Task inputs -
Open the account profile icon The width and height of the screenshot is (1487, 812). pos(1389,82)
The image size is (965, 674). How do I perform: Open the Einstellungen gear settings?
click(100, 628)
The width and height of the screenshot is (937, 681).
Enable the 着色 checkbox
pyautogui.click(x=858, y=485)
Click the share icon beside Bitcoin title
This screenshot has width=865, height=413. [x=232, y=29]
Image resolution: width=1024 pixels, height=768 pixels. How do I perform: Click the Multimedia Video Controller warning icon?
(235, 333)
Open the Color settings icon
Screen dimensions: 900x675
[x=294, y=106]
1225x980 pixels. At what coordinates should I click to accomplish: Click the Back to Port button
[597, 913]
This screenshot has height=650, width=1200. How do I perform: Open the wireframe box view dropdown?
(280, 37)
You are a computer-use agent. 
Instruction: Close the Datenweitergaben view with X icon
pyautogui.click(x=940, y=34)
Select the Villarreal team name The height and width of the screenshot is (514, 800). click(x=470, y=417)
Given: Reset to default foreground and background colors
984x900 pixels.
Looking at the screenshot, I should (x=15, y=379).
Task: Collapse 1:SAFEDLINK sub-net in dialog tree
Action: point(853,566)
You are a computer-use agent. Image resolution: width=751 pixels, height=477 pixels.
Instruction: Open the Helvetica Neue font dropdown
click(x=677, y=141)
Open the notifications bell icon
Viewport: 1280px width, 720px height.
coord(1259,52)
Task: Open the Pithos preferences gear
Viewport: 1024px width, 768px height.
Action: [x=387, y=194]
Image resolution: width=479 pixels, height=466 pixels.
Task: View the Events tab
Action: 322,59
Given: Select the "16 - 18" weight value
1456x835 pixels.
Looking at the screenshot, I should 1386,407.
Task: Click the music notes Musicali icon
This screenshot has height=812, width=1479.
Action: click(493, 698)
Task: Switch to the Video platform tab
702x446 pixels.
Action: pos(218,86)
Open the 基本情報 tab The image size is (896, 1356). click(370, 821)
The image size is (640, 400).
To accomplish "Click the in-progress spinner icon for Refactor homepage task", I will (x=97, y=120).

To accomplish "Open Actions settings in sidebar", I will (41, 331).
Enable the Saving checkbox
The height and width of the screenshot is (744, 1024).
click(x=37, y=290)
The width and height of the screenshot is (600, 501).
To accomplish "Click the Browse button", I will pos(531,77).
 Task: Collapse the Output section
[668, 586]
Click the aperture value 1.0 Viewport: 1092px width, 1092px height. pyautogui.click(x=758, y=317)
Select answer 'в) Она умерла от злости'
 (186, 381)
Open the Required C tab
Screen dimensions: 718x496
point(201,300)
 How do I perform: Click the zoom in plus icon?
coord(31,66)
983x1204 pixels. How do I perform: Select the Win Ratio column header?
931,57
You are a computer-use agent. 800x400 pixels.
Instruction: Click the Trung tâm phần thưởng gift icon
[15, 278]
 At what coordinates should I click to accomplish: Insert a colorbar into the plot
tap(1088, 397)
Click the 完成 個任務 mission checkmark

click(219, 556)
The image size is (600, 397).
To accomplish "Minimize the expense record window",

Problem to work on -
Look above for the line containing "How do I perform: Click the zoom"; reproduce it and every line after it through the end of the material, exactly, and nothing else.

Answer for the task -
 How do I perform: Click the zoom in plus icon?
coord(31,66)
983x1204 pixels. How do I perform: Select the Win Ratio column header?
931,57
You are a computer-use agent. 800x400 pixels.
Instruction: Click the Trung tâm phần thưởng gift icon
[15, 278]
 At what coordinates should I click to accomplish: Insert a colorbar into the plot
tap(1088, 397)
Click the 完成 個任務 mission checkmark

click(219, 556)
The image size is (600, 397).
To accomplish "Minimize the expense record window",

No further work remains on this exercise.